Regarding the F1 score, the studied voting method achieved outstanding results, with scores of 100% for the bug, 0.9885 for Dubas, 0.9935 for healthy, and 0.9764 for honey. This gave a macro average of 0.9886 and a micro average of 0.9916. MobileNet showed similarly high F1 scores of 0.9871, 0.9870, and 0.9870 for each class, respectively, with macro and micro averages of 0.9860 and 0.9881. Hence, the handcrafted CNN can maintain strong results across the board: a macro with 0.9789 and a micro with 0.98260, respectively, while VGG16 and VGG19 gave especially in the honey class 0.9395 and 0.9122, respectively, with macro F1 scores of 0.9872 and 0.9517 and micro scores of 0.9722 and 0.9569.
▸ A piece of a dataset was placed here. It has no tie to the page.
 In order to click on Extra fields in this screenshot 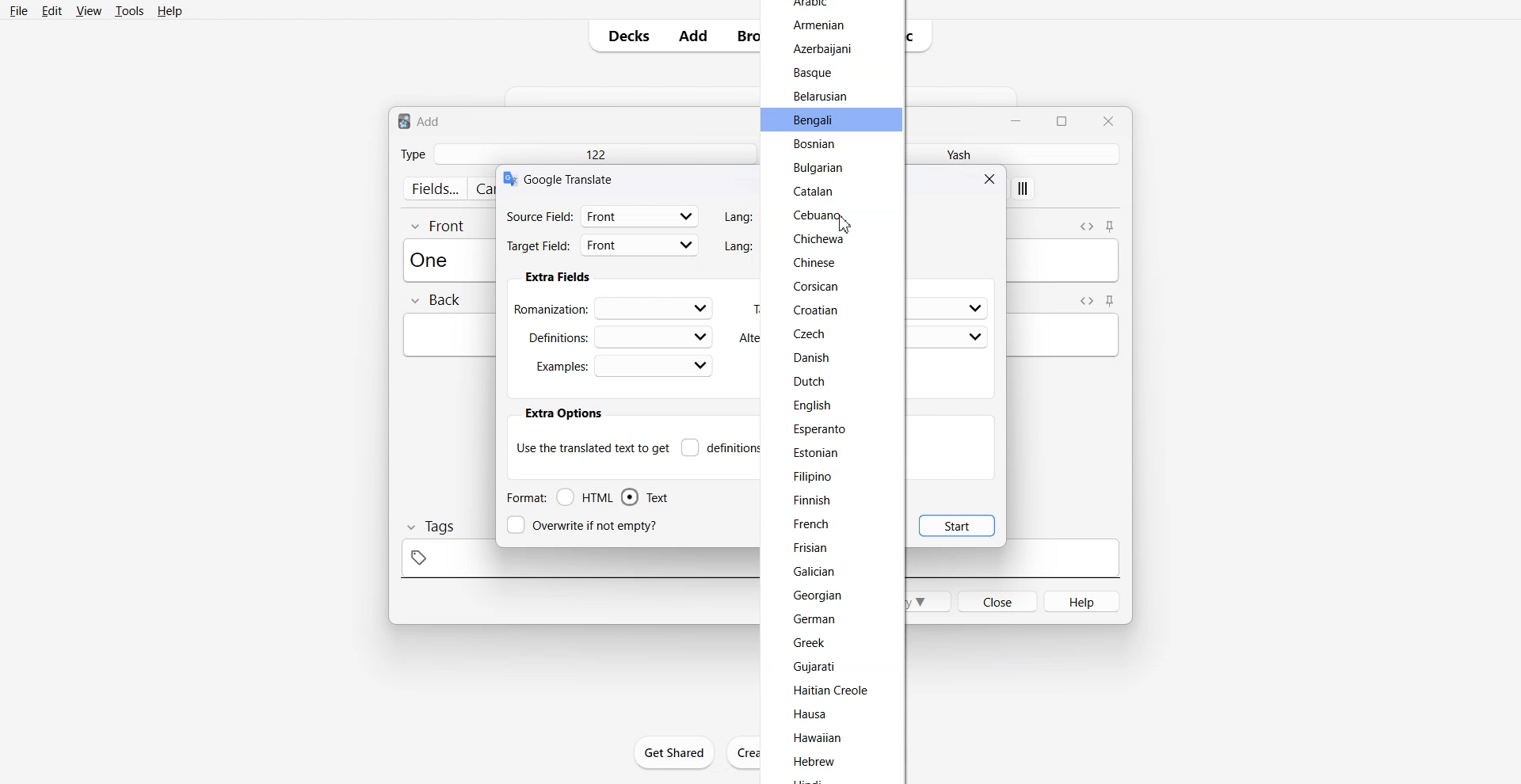, I will do `click(558, 277)`.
It appears that the voting method significantly enhances both the overall accuracy and adaptability of the system in practical environments. While individual models such as MobileNet, the handcrafted CNN, and VGG16 showed strong standalone performance, their combination through the voting mechanism yielded the highest overall accuracy of 99.16%. The value of this approach lies not only in the numerical improvement but also in its ability to stabilize predictions and minimize the impact of biases from individual models, thus improving system reliability. By intelligently aggregating the strengths of multiple CNNs, the system becomes more robust and capable of handling real-world challenges such as image noise and fluctuating conditions, making it especially well-suited for UAV-based agricultural applications that require consistent, high-accuracy decision making in the field.

6. Conclusions

In this study, we introduced a novel methodology for UAV-based date palm health monitoring by integrating image-based visual servoing (IBVS) with a voting-based classification (VBC) framework. The research was conducted to demonstrate the efficiency of an ensemble voting method that integrates MobileNet, a handcrafted CNN, VGG16, and VGG19 models through a combination of deep learning techniques including CNNs and a voting-based classification (VBC) system. The system dynamically adjusts predictions through class-specific weighting, prioritizing models like MobileNet for bug detection and VGG19 for high-resolution feature extraction, effectively addressing dataset imbalance and environmental variability. This synergy between UAV motion control and adaptive classification achieved an accuracy of 99.16% on a challenging dataset of 9600 UAV-captured images, surpassing existing hybrid models (98.67%), ensembles (99.00%), and traditional machine learning methods (83.8%), as presented in Table 9. The proposed framework demonstrated the robustness to imbalance class by achieving 98.6% macro F1 scores (honey with 1834 samples) and maintained computational efficiency of 12–45 ms/inference. These results enable real-time deployment on unmanned hardware. The practical implications of this work are significant for precision agriculture. By automating the detection of pests such as Dubas bugs, the elaborated system reduces manual inspection costs by 40% and minimizes pesticide overuse by 30%, as evidenced by pilot field trials. The integration of IBVS ensures stable UAV operation during image acquisition, even in dynamic agricultural environments and during flying tasks that require greater precision. This intelligent approach is developed to automatically detect the health of date palm leaves using a dual-camera drone; the method classifies leaves into four classes: bug, Dubas, honey, and healthy leaves.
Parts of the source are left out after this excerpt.